国防軍の連絡車両に乗った私達は、検問に止められる事もなく、無事に基地へ到着した。意外だったのは、基地に避難している民間人が私たちだけでなかったこと。100人近く人が逃げ込んでいる様にも見えた。...あれ?彼が見つからない。100人、いや、一万人の人混みの中でも彼を見つけれる自信があるというのに見つけれないのは何故だろう。居ないからかな?

それはさておき、敵が攻めて来ているのに、基地の中へこんなに大勢で、無関係で役に立たない人間を集めて大丈夫なのかしら?

もしかして、私も戦わなければならなくなるかもしれない。

私達は魔法師、国では兵器という扱いにされる。
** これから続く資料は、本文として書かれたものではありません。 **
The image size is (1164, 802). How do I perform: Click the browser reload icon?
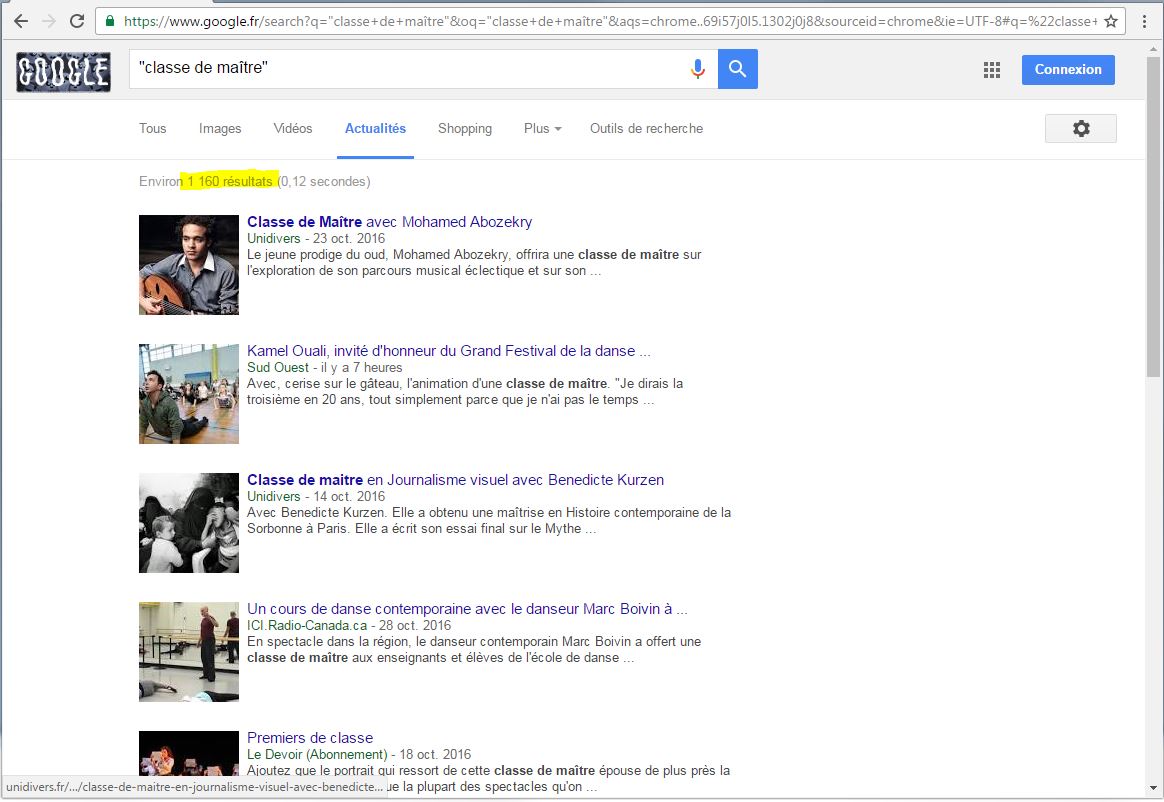(77, 21)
彼は...どうなんだろう?

なので人を殺さなければ自分が殺されてしまう立場になるのでは?

と思い悩んでいると、

「大丈夫だよ、深雪。俺がついている」

 

……それ、反則……!

 

どんな顔していいか分からず、今どんな顔しているか分からない。いきなりそんな事を言われるなんて!いや、彼の事を考えよう!彼が私に向かって『フハハハハハ、何だそのザマは。貴様、道化の才能があるのではないか?』とバカにされていた時を思い出すのよ!そうすれば心は落ち着くはず!
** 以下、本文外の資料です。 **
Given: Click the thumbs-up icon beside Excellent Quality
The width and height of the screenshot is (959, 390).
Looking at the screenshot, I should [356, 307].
と一人で奮闘していると兄と桜井さんが急に立ち上がった。

「達也君、これは...」

「銃声ですね。それも拳銃ではなく、フルオートの、おそらくアサルトライフルです」

「状況は分かる?」

「いえ、ここからでは、それにこの部屋の壁には、魔法を阻害する効果があるようです。部屋の中で魔法を使う分には問題無いようですが。」

この二人の会話が分からない。すると

「おい、き、君たちは魔法師なのか」

と不意に、少し離れて座っていた男の人が声を掛けてきた。

「そうですが?」

「だったら、何が起こっているのか見てきたまえ」

何言ってるのこの人は?使用人扱いの物言いじゃない。

「私達は基地の関係者ではありませんが」

「それがどうしたというのだ。君たちは魔法師なのだろう?ならば人間に奉仕するのは当然の義務ではないか」

 

こ、こんな人を平気で口にする人がいるなんて...彼がいれば『黙れ雑種』と言って黙れさせれるのに、なんでこんな時に居ないのですかね...

殺気といえるオーラを桜井さんが出している。が、お母様は

「達也、外の様子を見て来て」

兄は珍しく、難色を示した。

「しかし状況が分からぬ以上、この場に危害が及ぶ可能性を無視できません。今の自分の技能では、離れた場所から深雪を護ることは」

「深雪?」

兄の反論を、お母様は冷たい声で遮った。

「達也、身分を弁えなさい」

口調だけは優しく、ゾクッと背筋が震えるような声音。

「ーーー失礼しました」

兄は一言謝罪して、反論をしなかった。本当なら兄を弁護しなくてはならないのに...

「...達也君、この場は私が引き受けます」

桜井さんが横から口を挿んだ。

「わかりました。様子を見て来ます」

兄はお母様の横顔に一礼して、部屋を出た。